# Work instructions
The lines to extract run from the start of the records through the line with "English (201, 2475)", both ends included; drop the pictures.
═══ Data for this task
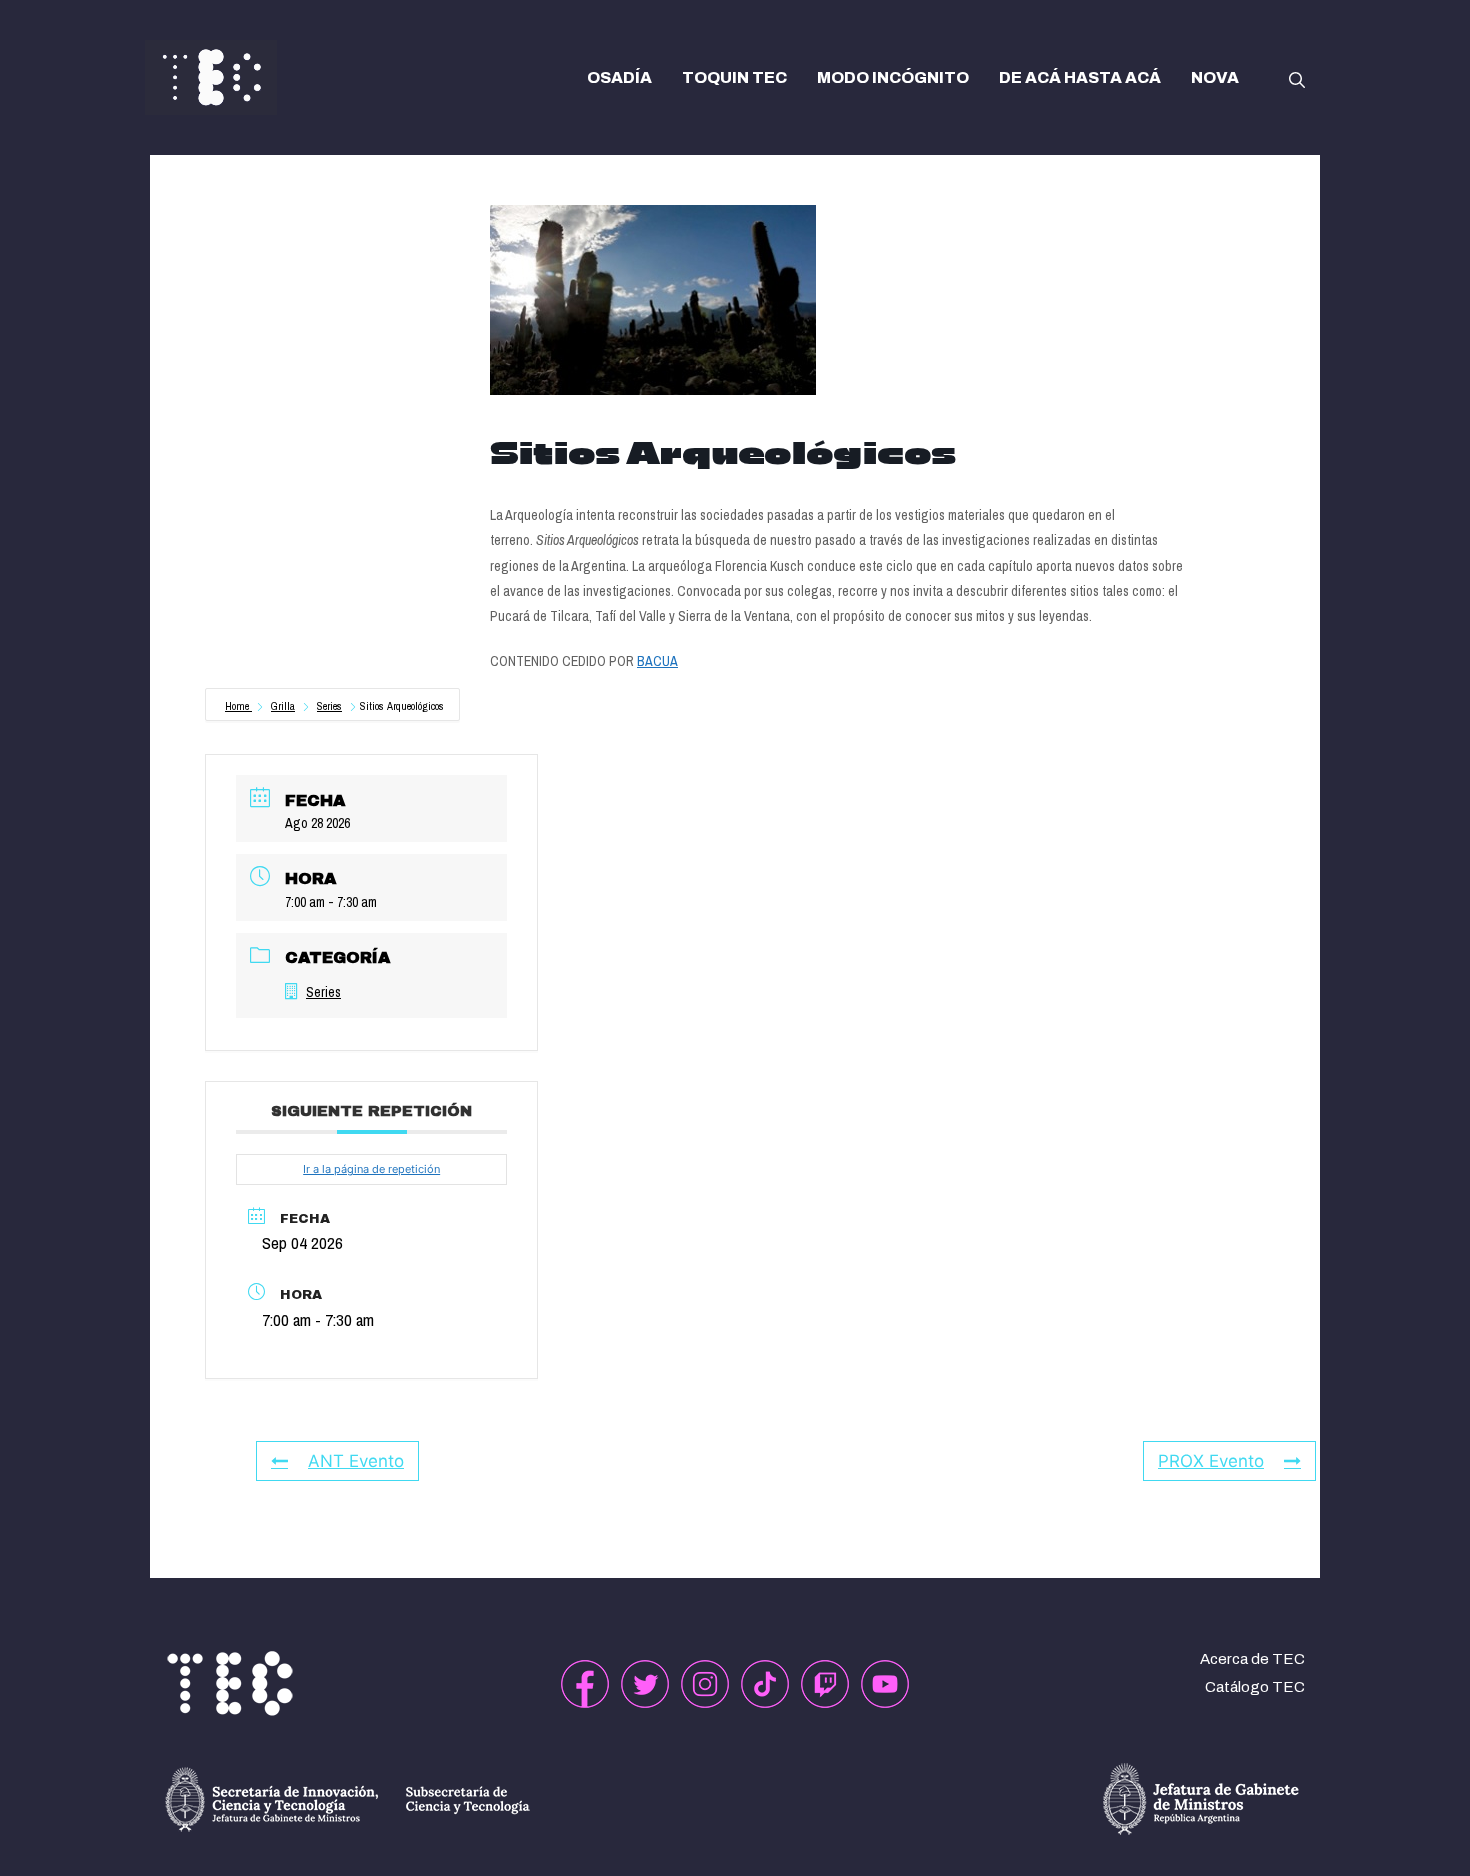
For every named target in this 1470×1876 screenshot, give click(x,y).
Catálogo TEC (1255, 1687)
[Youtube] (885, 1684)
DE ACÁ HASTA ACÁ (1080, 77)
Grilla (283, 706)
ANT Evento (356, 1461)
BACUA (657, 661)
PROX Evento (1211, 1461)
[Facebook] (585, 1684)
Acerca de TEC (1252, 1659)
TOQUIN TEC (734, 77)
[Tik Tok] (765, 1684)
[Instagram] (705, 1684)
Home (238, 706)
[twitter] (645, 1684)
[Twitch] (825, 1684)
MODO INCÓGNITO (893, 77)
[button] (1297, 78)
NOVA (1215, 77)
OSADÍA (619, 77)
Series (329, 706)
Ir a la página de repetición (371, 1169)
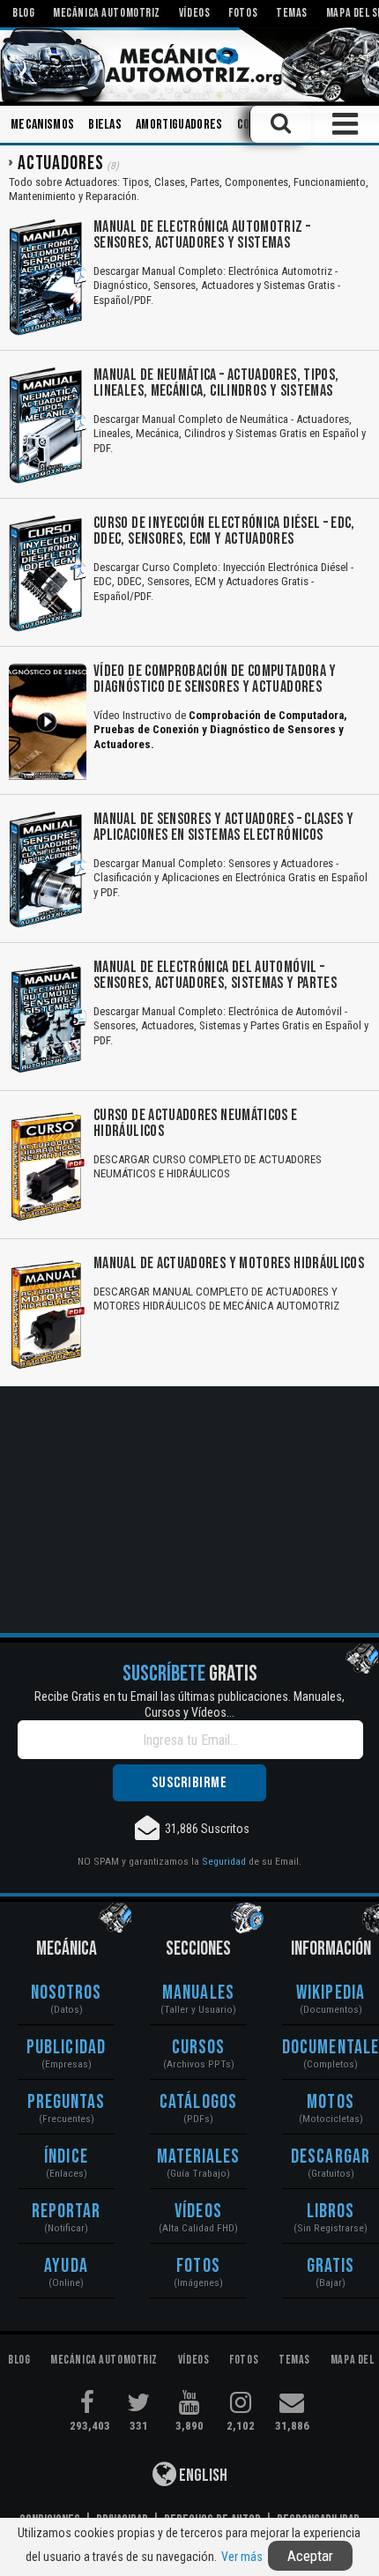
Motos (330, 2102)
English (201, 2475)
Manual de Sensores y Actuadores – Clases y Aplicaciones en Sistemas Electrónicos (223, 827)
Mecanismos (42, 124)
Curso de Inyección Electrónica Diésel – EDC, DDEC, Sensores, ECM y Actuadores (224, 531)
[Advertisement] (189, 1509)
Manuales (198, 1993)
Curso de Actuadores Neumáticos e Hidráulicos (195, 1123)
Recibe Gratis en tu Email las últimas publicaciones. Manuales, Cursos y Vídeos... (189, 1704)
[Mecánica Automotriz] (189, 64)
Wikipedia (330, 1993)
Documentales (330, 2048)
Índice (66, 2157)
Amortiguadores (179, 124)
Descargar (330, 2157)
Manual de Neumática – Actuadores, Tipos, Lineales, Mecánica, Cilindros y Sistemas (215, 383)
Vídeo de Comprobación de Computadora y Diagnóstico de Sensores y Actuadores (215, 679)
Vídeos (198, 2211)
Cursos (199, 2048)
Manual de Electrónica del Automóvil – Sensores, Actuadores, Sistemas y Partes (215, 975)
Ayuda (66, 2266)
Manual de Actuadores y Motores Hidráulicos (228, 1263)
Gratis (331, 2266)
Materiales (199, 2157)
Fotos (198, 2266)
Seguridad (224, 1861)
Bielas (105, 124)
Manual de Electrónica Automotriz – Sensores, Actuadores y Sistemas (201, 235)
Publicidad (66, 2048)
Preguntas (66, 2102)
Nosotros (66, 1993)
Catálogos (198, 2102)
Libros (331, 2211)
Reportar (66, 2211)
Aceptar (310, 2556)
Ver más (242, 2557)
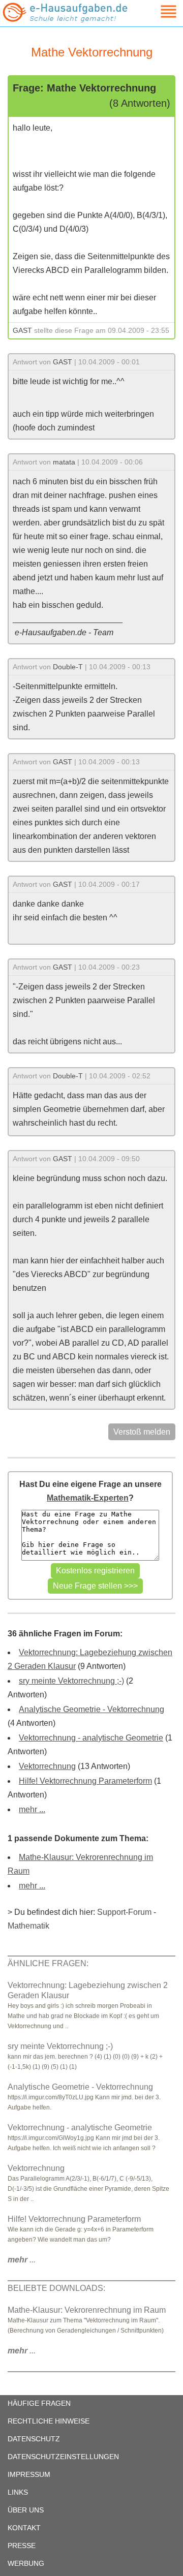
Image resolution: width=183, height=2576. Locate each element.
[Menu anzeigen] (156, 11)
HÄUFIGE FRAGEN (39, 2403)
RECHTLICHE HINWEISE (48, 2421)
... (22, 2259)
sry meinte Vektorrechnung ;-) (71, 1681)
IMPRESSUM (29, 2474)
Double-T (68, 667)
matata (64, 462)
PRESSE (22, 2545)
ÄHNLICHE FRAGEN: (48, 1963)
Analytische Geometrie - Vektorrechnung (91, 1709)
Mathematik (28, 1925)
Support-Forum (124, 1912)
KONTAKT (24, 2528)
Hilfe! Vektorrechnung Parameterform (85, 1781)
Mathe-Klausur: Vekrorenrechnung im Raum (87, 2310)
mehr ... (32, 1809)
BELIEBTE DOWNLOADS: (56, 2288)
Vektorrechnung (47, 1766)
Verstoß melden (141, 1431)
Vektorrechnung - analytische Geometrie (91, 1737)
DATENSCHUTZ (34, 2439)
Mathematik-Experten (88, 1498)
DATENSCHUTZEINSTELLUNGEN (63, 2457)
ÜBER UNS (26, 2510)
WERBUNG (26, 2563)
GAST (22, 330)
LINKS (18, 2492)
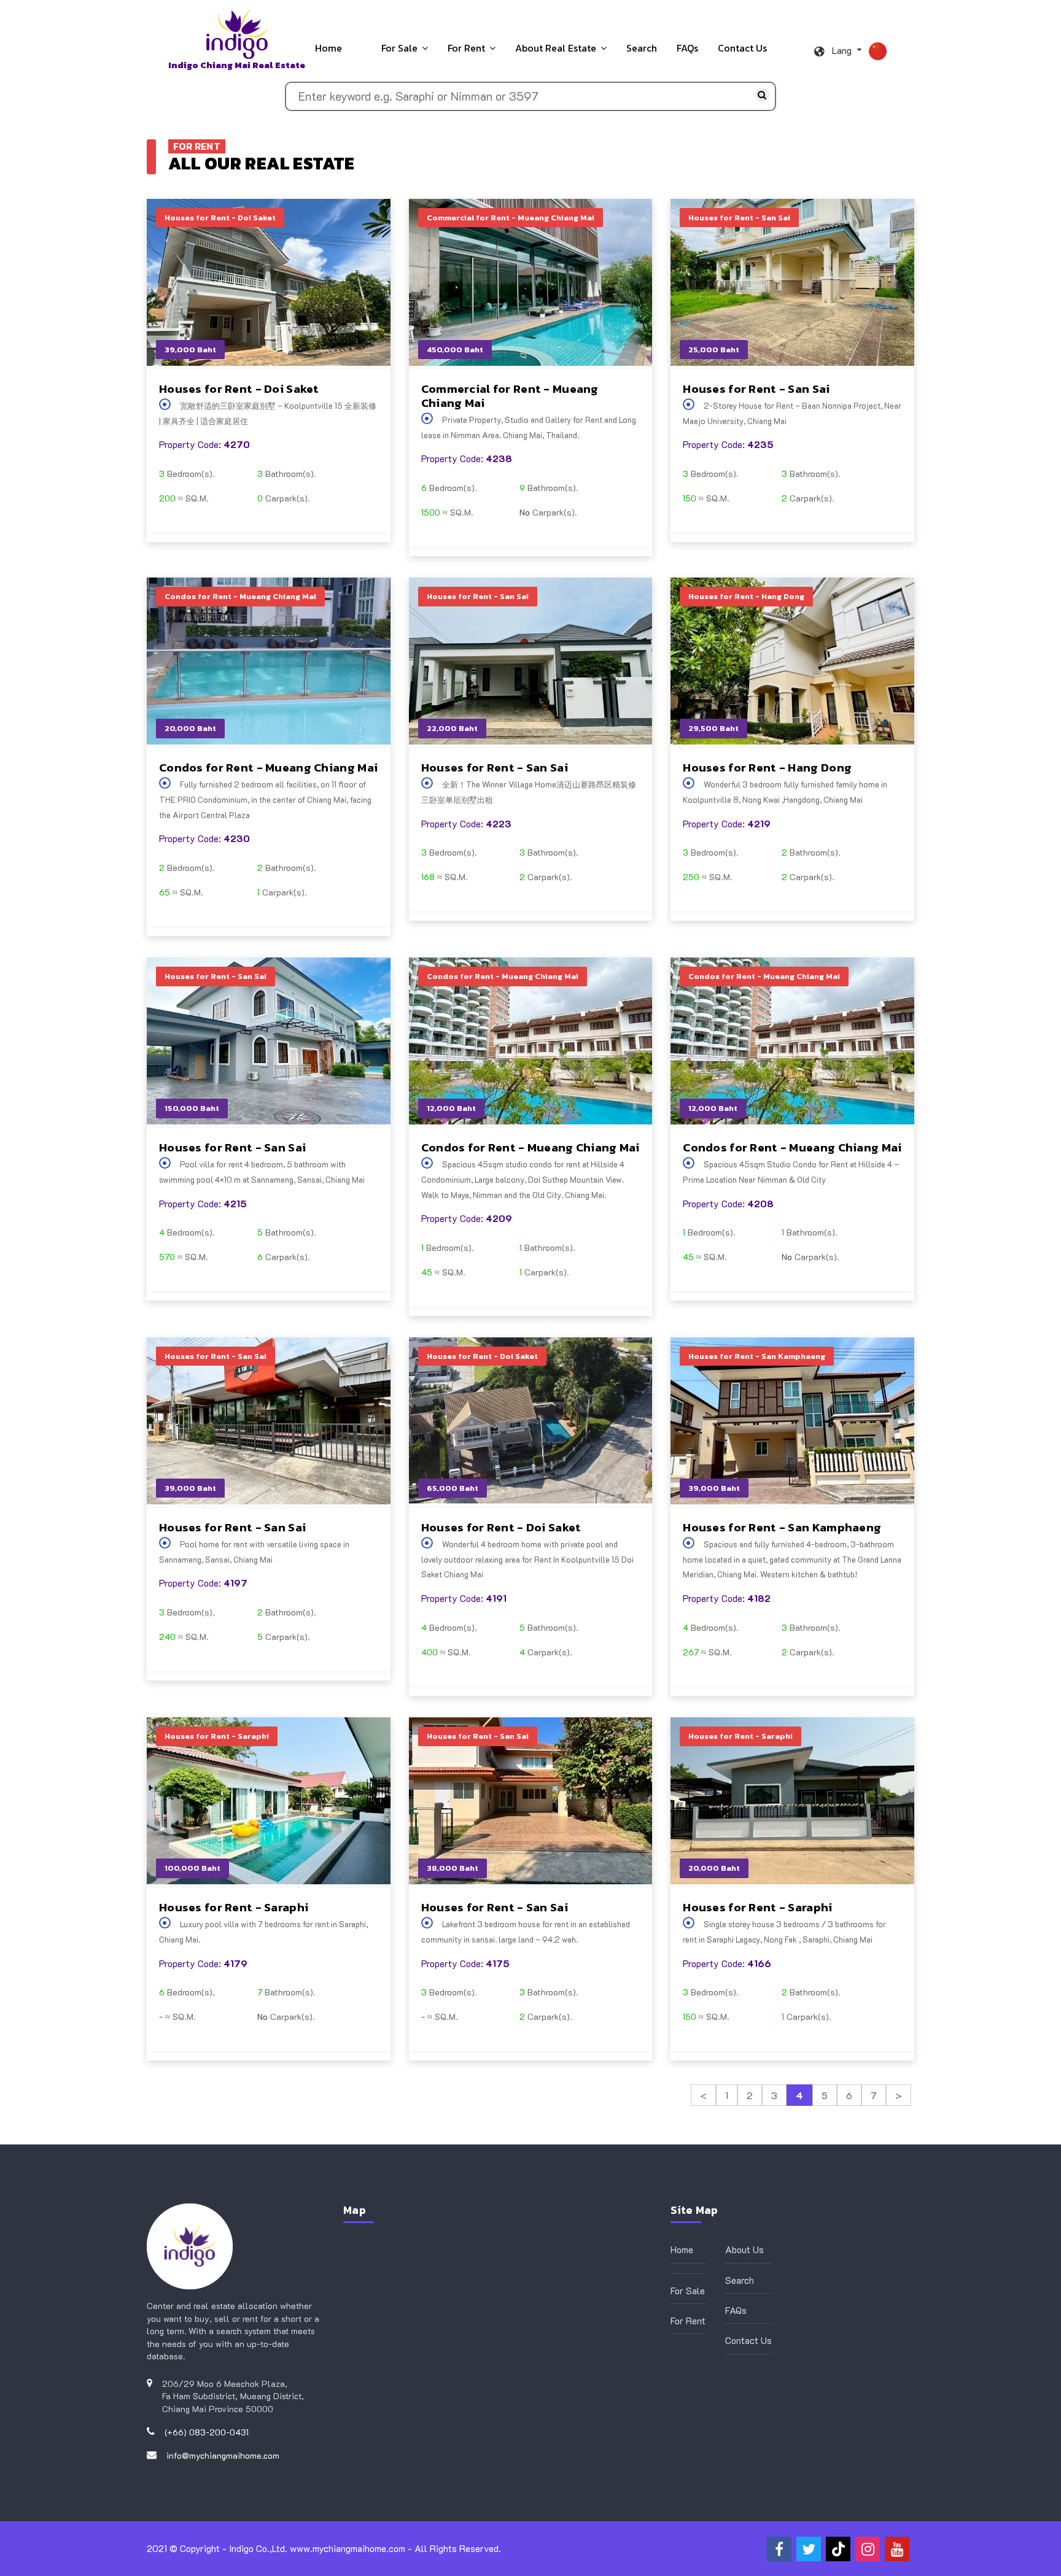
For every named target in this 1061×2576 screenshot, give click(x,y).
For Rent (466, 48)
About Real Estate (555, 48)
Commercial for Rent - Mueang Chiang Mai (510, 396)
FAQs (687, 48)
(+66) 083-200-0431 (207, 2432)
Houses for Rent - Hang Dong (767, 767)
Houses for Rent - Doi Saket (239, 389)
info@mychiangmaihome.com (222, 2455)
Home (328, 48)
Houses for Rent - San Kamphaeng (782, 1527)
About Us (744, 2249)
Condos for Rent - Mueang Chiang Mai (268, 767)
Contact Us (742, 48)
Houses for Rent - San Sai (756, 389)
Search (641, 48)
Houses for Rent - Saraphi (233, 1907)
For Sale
══════
# Answer to this problem
For every named target in this 1470×1876 screenshot, give click(x,y).
Catálogo TEC (1255, 1687)
[Youtube] (885, 1684)
DE ACÁ HASTA ACÁ (1080, 77)
Grilla (283, 706)
ANT Evento (356, 1461)
BACUA (657, 661)
PROX Evento (1211, 1461)
[Facebook] (585, 1684)
Acerca de TEC (1252, 1659)
TOQUIN TEC (734, 77)
[Tik Tok] (765, 1684)
[Instagram] (705, 1684)
Home (238, 706)
[twitter] (645, 1684)
[Twitch] (825, 1684)
MODO INCÓGNITO (893, 77)
[button] (1297, 78)
NOVA (1215, 77)
OSADÍA (619, 77)
Series (329, 706)
Ir a la página de repetición (371, 1169)
Motos (330, 2102)
English (201, 2475)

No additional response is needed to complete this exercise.